Wiele gwiazd ma swoje zapachy, jednak żaden nie okazał się takim sukcesem jak perfumy Lady Gagi "Fame". Około 7 milionów sprzedanych flakoników w zaledwie 2 tygodnie od premier, stawiają piosenkarkę na drugim miejscu w historii (pierwsze miejsce należy do perfum Chanel "No. 5"). Wydawać się może, że takie produkty sygnowane przez piosenkarki będą tandetne (i tak się często dzieje). Jednak nie w tym przypadku. Lady Gaga stworzyła coś wyjątkowego. Opakowanie zaprojektował fotograf Nick Knight, a same perfumy jako pierwsze na świecie mają kolor czarny, jednocześnie nie pozostawiając śladów na ubraniu i skórze. Zapach to połączenie kilku składników: trujące jagody Belladony, miód, kadzidło, szafran, jaśmin, morela i orchidea tygrysia.




 




Kawa Starbucks



Wiele osób zastanawia się co jest takiego wyjątkowego w kawach Starbucks i czym różnią się zwykłej kawy z supermarketu.
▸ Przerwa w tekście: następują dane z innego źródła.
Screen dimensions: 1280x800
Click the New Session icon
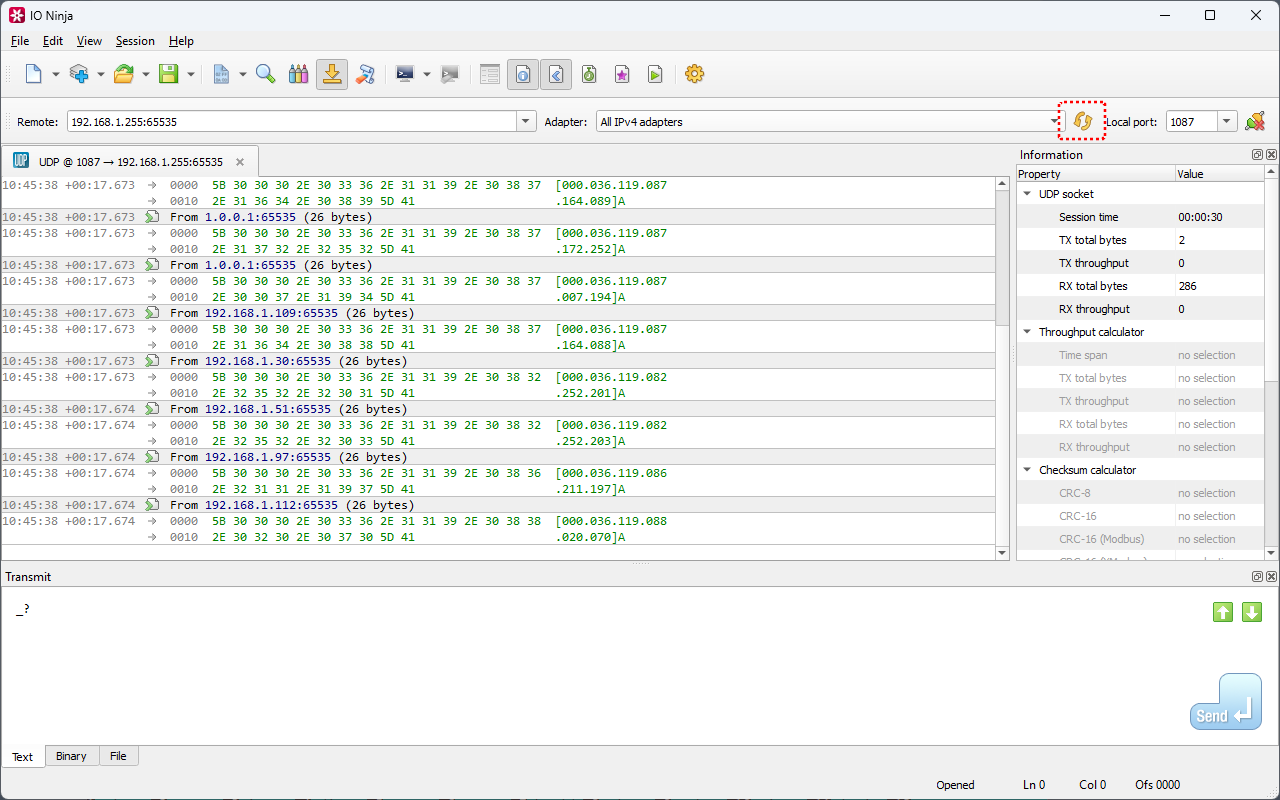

Najlepszą odpowiedzią na te pytania będą inne: A czym różni się Iphone od Samsunga? Czym różni się koszulka od Chanel od koszulki z New Yorkera. Tutaj po prostu chodzi o markę, jakość i pewnego rodzaju prestiż społeczny. Jednak wytłumaczenie może być prostsze. Ta kawa jest pyszna! Duży wybór składników (dla chętnych nawet mleko sojowe), dobra obsługa i ten smak. Cena może odstraszać, ale kiedy chcemy kogoś zaprosić na kawę warto go zabrać do kawiarni Starbucks.







 Meryl Streep w filmie "Dwoje do poprawki"


Kiedy pada deszcz można wybrać się do kina. Jeśli jednak jest to film z Meryl Streep trzeba go obejrzeć. Zdobywczyni 3 Oscarów jest uważana za najlepszą aktorkę naszych czasów, nie ma co do tego wątpliwości. Nawet słaby film z udziałem Streep jest filmem dobrym, a film bardzo dobry awansuje do pozycji wspaniałego. W przypadku tej aktorki nie ma mowy o słabych rolach, a każda z nich jest tak różna od siebie, że Streep możne zagrać każdego (czekamy na rolę mężczyzny). Jej najnowszy film to "Dwoje do poprawki" gdzie partnerował jej Tommy Lee Jones.



Film opowiada o małżeństwie w kryzysie, które się sobą znudziło. Jednak tylko Kay (Meryl Streep) próbuje je ratować. Zapisuje siebie i męża Arnolda (Tommy Lee Jones) na terapię, która ostatecznie ma pomóc odnaleźć miłość. Film obfituje w sytuacje, które mogą jednocześnie rozbawić jak i wzruszyć. Jednak ten film przydzielam do kategorii "Warto zobaczyć tylko raz ze względu na Meryl Streep". Osobiście nie zamierzam obejrzeć go drugi raz (nie jak w przypadku "Diabeł ubiera się u Prady" czy "Mamma Mia"), jednak polecam na deszczowe wieczory.